Akamai Technologies ha marcado un hito importante en la evolución de la inteligencia artificial al presentar la primera implementación a escala mundial del diseño de referencia NVIDIA AI Grid.
Al integrar la infraestructura de IA de NVIDIA en la suya y aprovechar la orquestación inteligente de cargas de trabajo en toda su red, Akamai pretende llevar al sector más allá de las fábricas de IA aisladas hacia una red unificada y distribuida para la inferencia de IA.
Esto supone un paso significativo en la evolución de Akamai Inference Cloud, presentada a finales del año pasado. Akamai, la primera empresa en poner en marcha la red AI Grid, está implementando miles de GPU NVIDIA RTX PRO 6000 Blackwell Server Edition, lo que proporciona una plataforma que permite a las empresas ejecutar IA con agentes y física, con la capacidad de respuesta de la computación local y la escala de la web global.
“Los centros de IA se han diseñado específicamente para la formación y las cargas de trabajo de modelos de vanguardia, y la infraestructura centralizada seguirá ofreciendo los mejores resultados en términos de tokenómica para esos casos de uso”, afirma Adam Karon, director de operaciones y director general del Cloud Technology Group de Akamai.

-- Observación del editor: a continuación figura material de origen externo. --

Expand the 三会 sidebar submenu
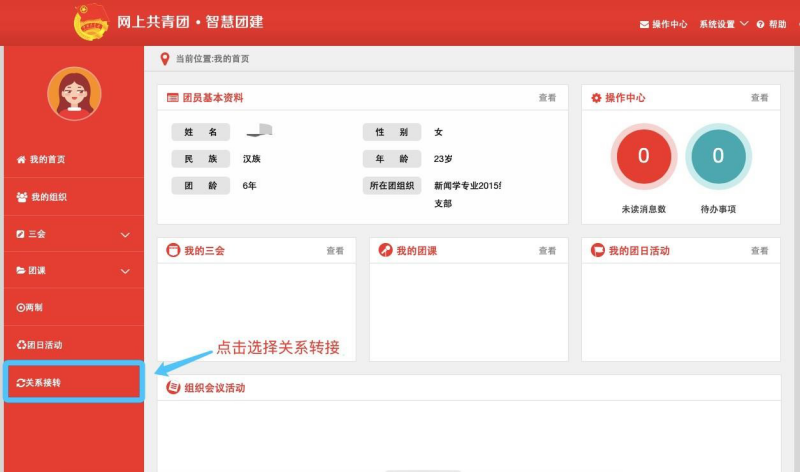Viewport: 801px width, 472px height. 73,234
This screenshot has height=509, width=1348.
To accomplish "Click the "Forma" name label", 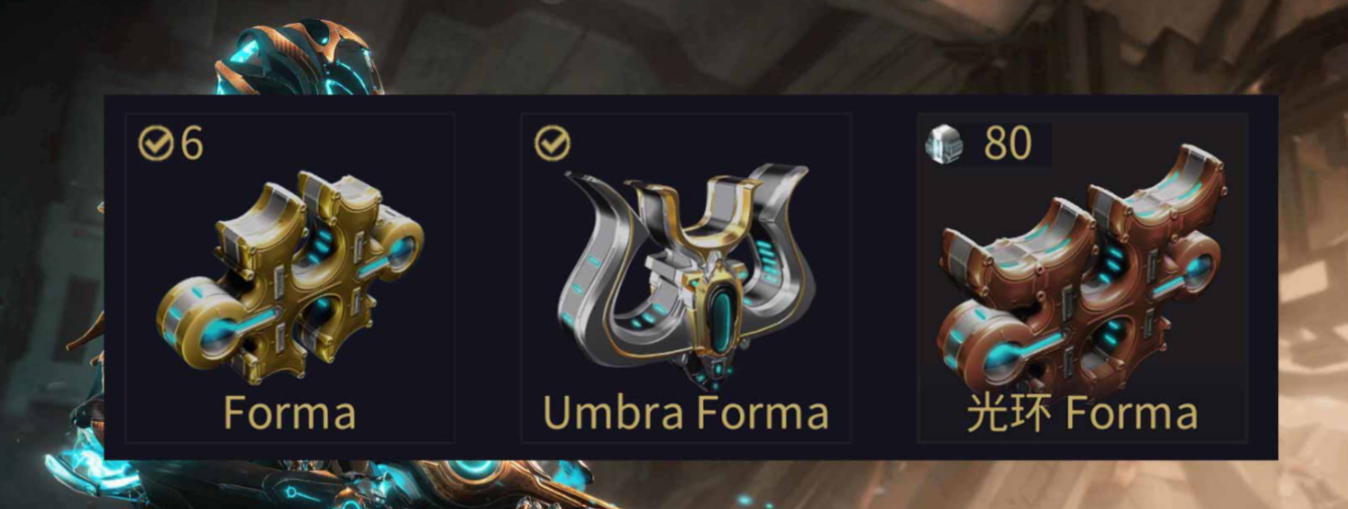I will pyautogui.click(x=290, y=413).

El núcleo central de AI Grid consiste en un coordinador inteligente que actúa como intermediario en tiempo real para las solicitudes de IA. Al aplicar la experiencia de Akamai en la optimización del rendimiento de las aplicaciones a la IA, este plano de control sensible a la carga de trabajo optimiza la «tokenómica», mejorando así el coste por token, el tiempo hasta el primer token y el rendimiento.
Una de las principales características que diferencian a Akamai es su capacidad para que los clientes accedan a modelos ajustados o dispersos a través de su enorme presencia global, lo que supone una gran ventaja en términos de costes y rendimiento para la larga cola de cargas de trabajo de IA.
Impulsada por la demanda empresarial, la plataforma también ha sido validada por los principales proveedores de tecnología, entre los que se incluye un contrato de servicio de cuatro años por valor de 200 millones de dólares estadounidenses para un clúster de miles de GPU en un centro de datos construido específicamente para la infraestructura de IA empresarial en el borde metropolitano.
Para las empresas, esto significa poder implementar agentes de IA sensibles al contexto y adaptables en su capacidad de respuesta. Para la industria, esto representa un modelo de evolución de las fábricas de IA desde instalaciones aisladas hasta convertirse en una utilidad distribuida a nivel mundial.